TASK PROMPT | Only one thing is required: the number of lines in the entries below that contain "computer".

<<<<

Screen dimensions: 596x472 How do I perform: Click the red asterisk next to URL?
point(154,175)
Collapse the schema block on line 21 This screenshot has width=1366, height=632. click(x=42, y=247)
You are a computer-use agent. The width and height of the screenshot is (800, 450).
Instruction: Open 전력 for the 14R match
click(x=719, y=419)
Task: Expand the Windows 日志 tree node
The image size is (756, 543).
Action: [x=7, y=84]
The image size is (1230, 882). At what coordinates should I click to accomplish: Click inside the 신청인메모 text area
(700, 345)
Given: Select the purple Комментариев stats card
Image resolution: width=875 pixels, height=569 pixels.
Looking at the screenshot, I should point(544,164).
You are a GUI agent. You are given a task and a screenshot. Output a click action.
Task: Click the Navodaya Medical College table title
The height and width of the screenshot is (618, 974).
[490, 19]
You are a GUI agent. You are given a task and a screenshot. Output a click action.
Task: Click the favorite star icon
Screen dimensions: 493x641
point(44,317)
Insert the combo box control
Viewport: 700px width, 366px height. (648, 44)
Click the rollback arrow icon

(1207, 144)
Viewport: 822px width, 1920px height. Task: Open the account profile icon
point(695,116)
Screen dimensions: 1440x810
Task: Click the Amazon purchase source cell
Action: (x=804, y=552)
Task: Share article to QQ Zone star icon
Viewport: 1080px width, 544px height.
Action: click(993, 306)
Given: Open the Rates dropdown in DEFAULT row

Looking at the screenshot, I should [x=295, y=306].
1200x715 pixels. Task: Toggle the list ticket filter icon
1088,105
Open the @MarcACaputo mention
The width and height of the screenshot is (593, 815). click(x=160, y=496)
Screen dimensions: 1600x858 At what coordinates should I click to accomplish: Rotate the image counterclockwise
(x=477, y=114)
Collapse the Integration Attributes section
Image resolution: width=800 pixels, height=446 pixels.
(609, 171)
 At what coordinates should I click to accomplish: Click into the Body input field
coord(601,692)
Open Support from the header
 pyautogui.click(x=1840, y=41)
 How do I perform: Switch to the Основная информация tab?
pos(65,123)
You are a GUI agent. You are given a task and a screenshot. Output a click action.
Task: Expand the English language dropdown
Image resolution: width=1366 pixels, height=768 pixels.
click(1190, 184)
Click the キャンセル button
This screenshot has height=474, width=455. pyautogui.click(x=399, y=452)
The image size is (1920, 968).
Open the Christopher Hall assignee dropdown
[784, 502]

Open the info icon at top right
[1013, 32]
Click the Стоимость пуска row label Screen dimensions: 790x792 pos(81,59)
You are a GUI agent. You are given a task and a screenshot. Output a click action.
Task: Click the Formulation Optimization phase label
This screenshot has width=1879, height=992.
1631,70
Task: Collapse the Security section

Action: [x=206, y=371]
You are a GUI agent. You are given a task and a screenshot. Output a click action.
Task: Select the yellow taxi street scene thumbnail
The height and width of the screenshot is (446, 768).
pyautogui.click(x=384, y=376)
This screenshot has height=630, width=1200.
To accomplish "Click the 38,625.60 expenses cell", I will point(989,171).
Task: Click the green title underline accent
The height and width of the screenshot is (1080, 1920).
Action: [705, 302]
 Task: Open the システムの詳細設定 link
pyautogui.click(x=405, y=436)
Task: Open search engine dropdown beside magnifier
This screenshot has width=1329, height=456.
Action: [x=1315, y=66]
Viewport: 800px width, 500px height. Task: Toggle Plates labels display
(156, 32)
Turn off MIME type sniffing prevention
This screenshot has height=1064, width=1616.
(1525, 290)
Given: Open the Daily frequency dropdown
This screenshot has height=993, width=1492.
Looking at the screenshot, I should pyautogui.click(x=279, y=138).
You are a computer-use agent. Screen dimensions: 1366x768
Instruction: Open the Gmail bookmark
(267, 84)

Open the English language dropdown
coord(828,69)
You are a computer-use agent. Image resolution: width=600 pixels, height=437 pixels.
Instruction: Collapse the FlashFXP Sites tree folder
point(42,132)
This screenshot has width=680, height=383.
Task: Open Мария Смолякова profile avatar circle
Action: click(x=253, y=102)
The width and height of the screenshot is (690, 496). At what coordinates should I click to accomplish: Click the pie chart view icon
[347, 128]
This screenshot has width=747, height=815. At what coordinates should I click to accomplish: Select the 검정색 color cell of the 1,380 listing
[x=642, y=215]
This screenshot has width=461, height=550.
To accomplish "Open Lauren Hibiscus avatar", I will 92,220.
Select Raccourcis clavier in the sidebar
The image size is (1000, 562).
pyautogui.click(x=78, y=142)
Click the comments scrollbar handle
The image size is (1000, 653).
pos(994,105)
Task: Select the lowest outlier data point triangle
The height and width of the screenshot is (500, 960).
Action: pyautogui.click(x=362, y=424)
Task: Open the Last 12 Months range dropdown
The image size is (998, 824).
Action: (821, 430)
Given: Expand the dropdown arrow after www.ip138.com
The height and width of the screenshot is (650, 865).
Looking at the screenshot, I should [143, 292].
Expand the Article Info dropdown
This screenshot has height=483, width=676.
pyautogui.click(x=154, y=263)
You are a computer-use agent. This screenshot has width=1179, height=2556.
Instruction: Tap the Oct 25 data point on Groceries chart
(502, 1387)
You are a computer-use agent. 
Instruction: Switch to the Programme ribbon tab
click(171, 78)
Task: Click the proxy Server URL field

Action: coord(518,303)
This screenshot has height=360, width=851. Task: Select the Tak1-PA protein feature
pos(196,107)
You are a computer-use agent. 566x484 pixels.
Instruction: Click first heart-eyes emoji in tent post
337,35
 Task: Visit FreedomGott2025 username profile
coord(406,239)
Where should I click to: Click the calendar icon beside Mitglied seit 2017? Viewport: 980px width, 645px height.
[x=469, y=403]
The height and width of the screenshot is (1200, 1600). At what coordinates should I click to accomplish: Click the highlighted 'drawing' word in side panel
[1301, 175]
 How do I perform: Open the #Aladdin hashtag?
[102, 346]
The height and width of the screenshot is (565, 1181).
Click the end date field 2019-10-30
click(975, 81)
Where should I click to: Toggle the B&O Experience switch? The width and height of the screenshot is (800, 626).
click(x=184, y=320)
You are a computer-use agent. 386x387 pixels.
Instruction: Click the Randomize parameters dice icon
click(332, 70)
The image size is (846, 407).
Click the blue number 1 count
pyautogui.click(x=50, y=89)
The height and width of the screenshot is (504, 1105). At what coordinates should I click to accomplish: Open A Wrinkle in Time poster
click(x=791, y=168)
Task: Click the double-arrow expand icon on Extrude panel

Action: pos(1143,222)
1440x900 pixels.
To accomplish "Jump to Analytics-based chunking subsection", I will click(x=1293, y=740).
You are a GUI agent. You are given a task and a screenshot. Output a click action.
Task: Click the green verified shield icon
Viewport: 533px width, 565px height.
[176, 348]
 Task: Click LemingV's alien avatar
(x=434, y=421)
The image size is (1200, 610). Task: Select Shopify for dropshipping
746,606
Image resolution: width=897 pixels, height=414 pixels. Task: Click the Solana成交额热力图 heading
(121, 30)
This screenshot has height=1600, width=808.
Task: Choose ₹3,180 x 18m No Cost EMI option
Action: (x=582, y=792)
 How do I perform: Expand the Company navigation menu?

>>>>

SOLUTION TO THE PROBLEM | 7